L'apprentissage de nouveaux signes linguistiques est vu comme un processus interactif de catégorisation qui considère que les connaissances données à l'agent via ce processus n'ont pas valeur de dogme et peuvent toujours être remises en cause au cours d'autres interactions. L'acquisition de nouvelles significations ne connaît donc pas de fin. L'activité de l'agent est basée sur un principe d'amorce ([Nicolle, 1996]) guidé par l'interaction langagière. Dans cette méthode d'amorce, ce sont moins les compétences interprétatives syntagmatiques de l'agent qui sont intéressantes que les manques de ces compétences. En effet, ces manques sont révélateurs de contenus sémantiques insuffisants ou inexistants dans les représentations de l'agent et ils donnent lieu à des dialogues incidents afin d'expliciter les contenus sémantiques en cause. Les incomplétudes des interprétations sont alors le moteur de la constitution d'un système sémiotique. Le statut même de l'interprétation, et donc du calcul que réalise l'agent s'en trouve changé par rapport aux approches qui l'envisagent comme un calcul qui révèle un modèle du monde préalablement donné. Dans l'interaction langagière, et en coopération avec son partenaire, l'agent acquiert et structure (par leurs différences) de nouvelles significations quand le contexte en soulève le besoin. La sémantique est donc envisagée comme une connaissance partagée (comme l'est le terrain commun de l'interaction) et non comme un savoir individuel issu de processus cognitifs.
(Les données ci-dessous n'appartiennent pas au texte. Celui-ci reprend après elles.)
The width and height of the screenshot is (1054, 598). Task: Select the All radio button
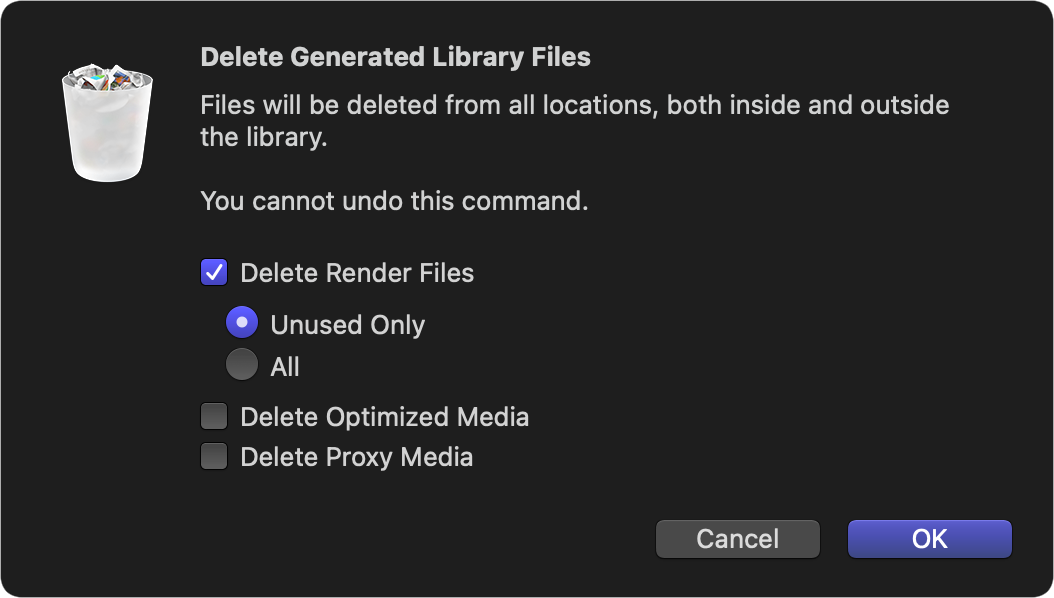click(242, 365)
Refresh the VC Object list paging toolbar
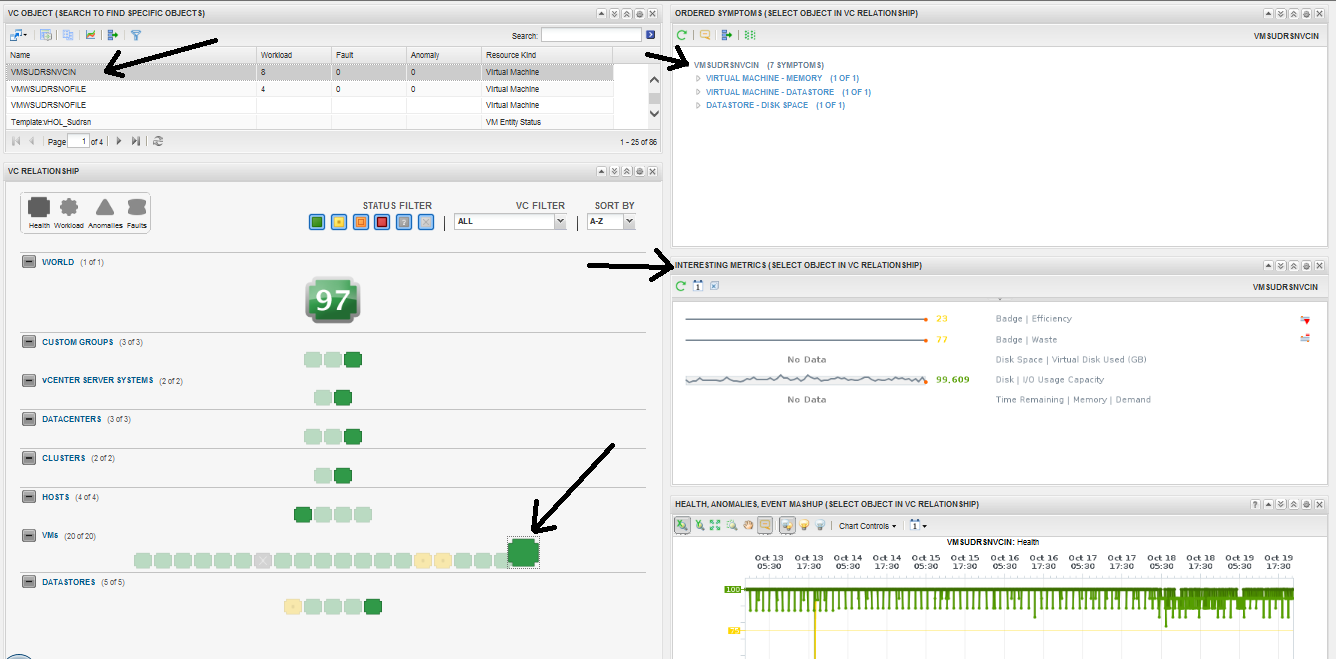1336x659 pixels. tap(158, 142)
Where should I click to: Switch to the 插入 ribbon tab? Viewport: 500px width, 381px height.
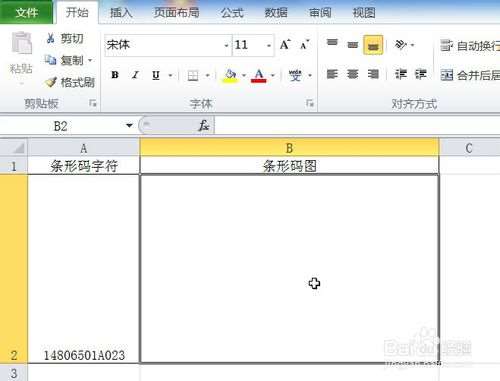pos(121,13)
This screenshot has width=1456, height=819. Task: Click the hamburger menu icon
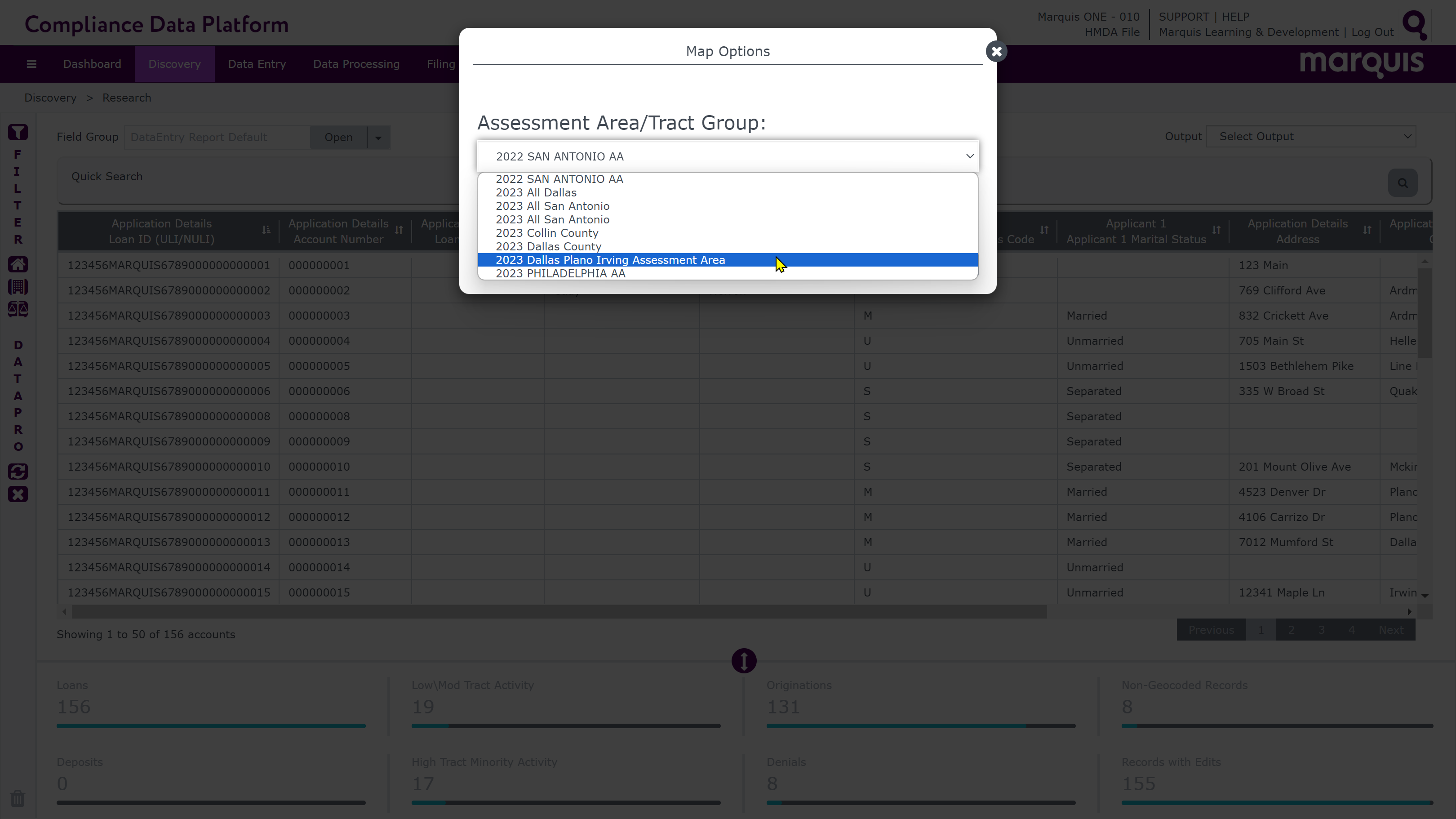(x=31, y=64)
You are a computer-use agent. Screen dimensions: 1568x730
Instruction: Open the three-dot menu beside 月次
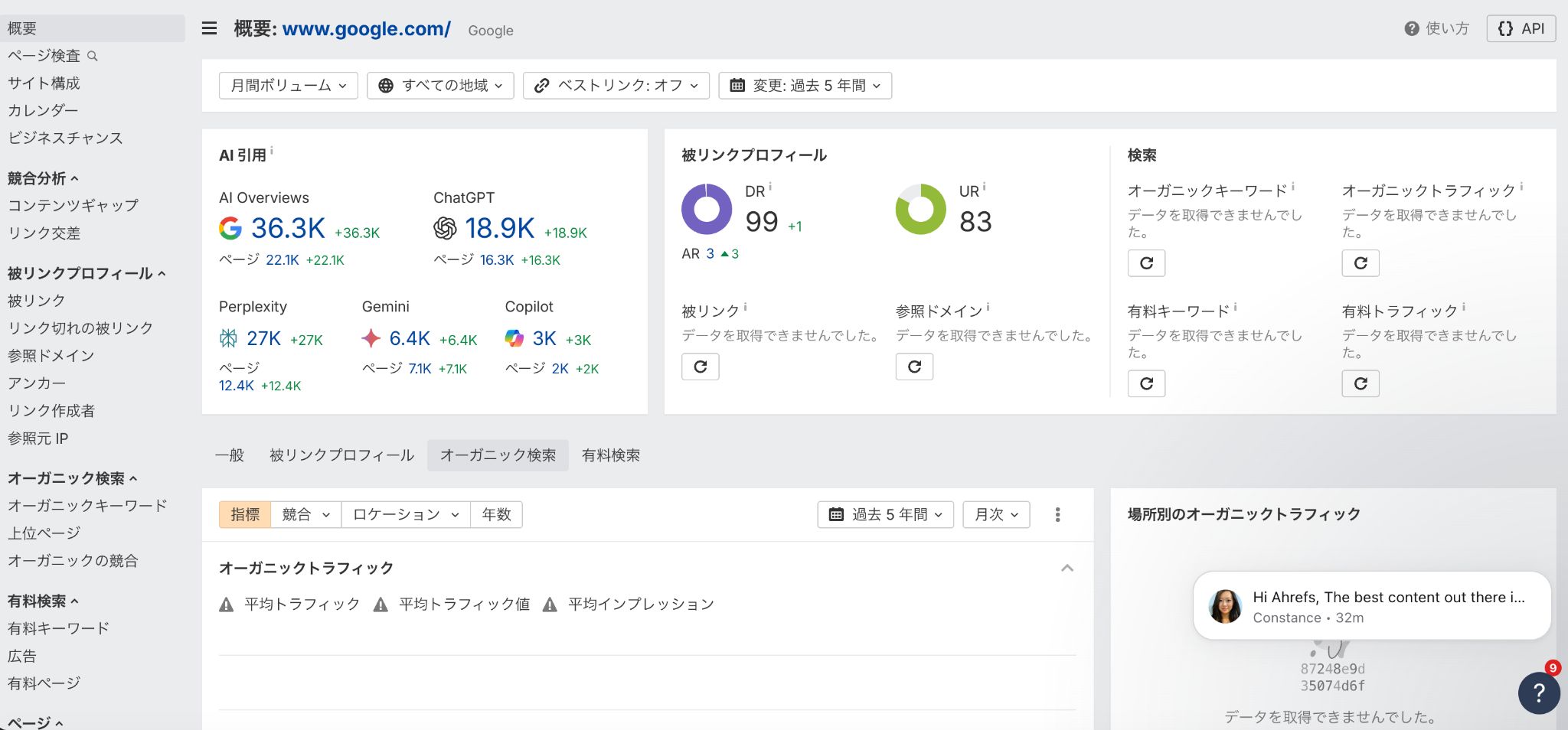coord(1057,514)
L'agent dialoguant aura donc toujours un rôle d'apprenant autant que d'expert. Il n'y aura pas de distinction franche entre une phase première d'apprentissage et une phase seconde de dialogue effectif, mais les interprétations de l'agent seront d'autant plus fines qu'aux cours des interactions avec d'autres agents (humains ou logiciels) de nouveaux systèmes de valeurs seront acquis.